Required work:
Transcribe exactly, and without pictures, the lines from the one that contains "This screenshot has width=485, height=275." through the last line of the material.

Provided information section start

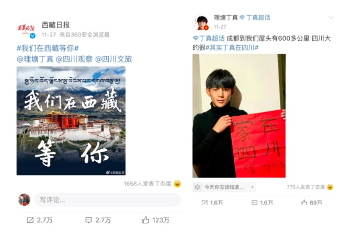Tap the repost icon showing 1.6万
This screenshot has height=239, width=363.
click(x=205, y=202)
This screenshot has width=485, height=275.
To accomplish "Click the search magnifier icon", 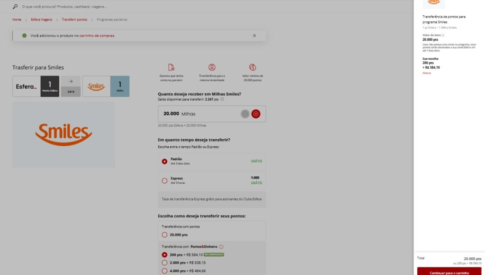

Provided information section end

Response to the exercise:
This screenshot has width=485, height=275.
To accomplish "Click the search magnifier icon", 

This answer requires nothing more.